Titarl | Tutorial
Titarl is a Data Mining algorithm designed to extract and apply temporal rules from/on symbolic time series and time sequences (SSTS). Titarl rules can be directly interpreted (through the help of the Rule Viewer), used for predictions/detection, or used as input of other analysis. The Titarl binary also include tools to automate the cross-validation evaluation of learned rules as well as the implementation of various other Machine Learning algorithms (for comparison).
Before reading this tutorial on how to use Titarl, it is strongly recommended for you to read the interactive Titarl description. This document will give you the basic understanding of the goal of Titarl.
Titarl can used in two different ways. The first way is to use Titarl with the command line (e.g. --learn, --apply, --display, --eval). This solution is simple but becomes fastidious, when changing and comparing Titarl parameters, when applying cross-validation, or to stop and resume runs. The second solution is to use the Titarl Experiment Manager that will calls Titarl command line itself. The second solution is preferable for more complex analysis.
The following sections shows how to use Titarl without the experiment manager. Once you have read this document, you will be encouraged to read the Experiment Manager tutorial.This document supposes that you are familiar with the SSTS dataset format described in the Honey documentation.
Rules [quick reminder]
A Titarl rule is composed of two parts: the condition (or body), and the head. When the condition of a rule is applicable at time t, the rule is "activated" and it generates a prediction. A prediction is defined by an event (i.e. The predicted event) and the approximate time of this event represented by a density distribution. The temporal location of the prediction of a rule is determined by the time t as well as the information contained in the head of the rule (see later).
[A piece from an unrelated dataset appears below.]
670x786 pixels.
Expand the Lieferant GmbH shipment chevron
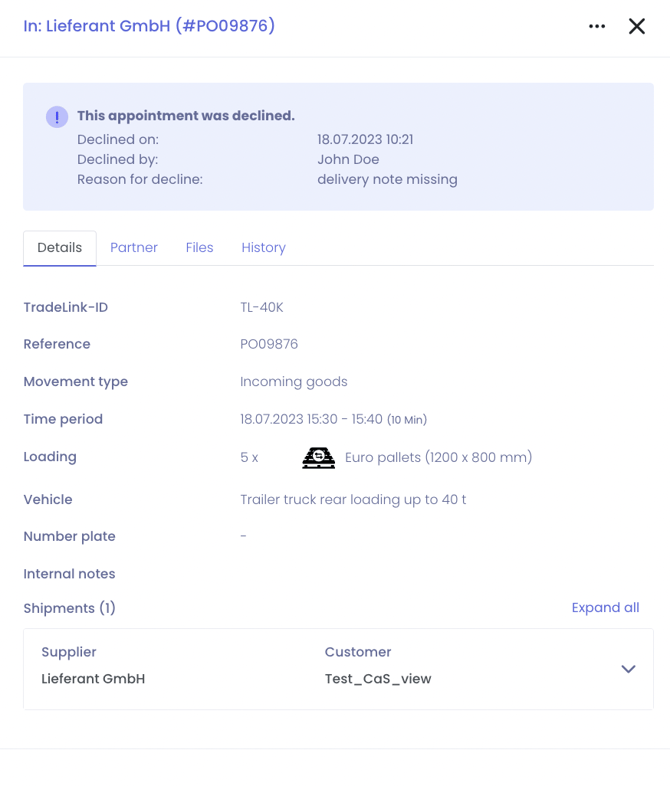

The body of a titarl rules is a tree of conditions on event, conditions on scalar and conditions on states. Each condition can be positive or negative. To be valid, a Titarl rule should at least contains a positive condition on an event. This last constraint ensure that a Titarl rule can only be applied a finite number of time on a finite dataset. Titarl also cannot learn rules with condition (positive or negative) attached and dependent to a negative condition because it would violate the support constraint required for the apriori pruning used by Titarl.
The head of a titarl rule is an event as well as the density distribution of the time difference between the rule head and the rule body. Note that a Titarl rule can only predict events (and not the states or the scalar). However is generally possible to convert a state or a scalar into an event, for example by generating change point events.
Read the interactive Titarl description for more details on the Titarl rules definition.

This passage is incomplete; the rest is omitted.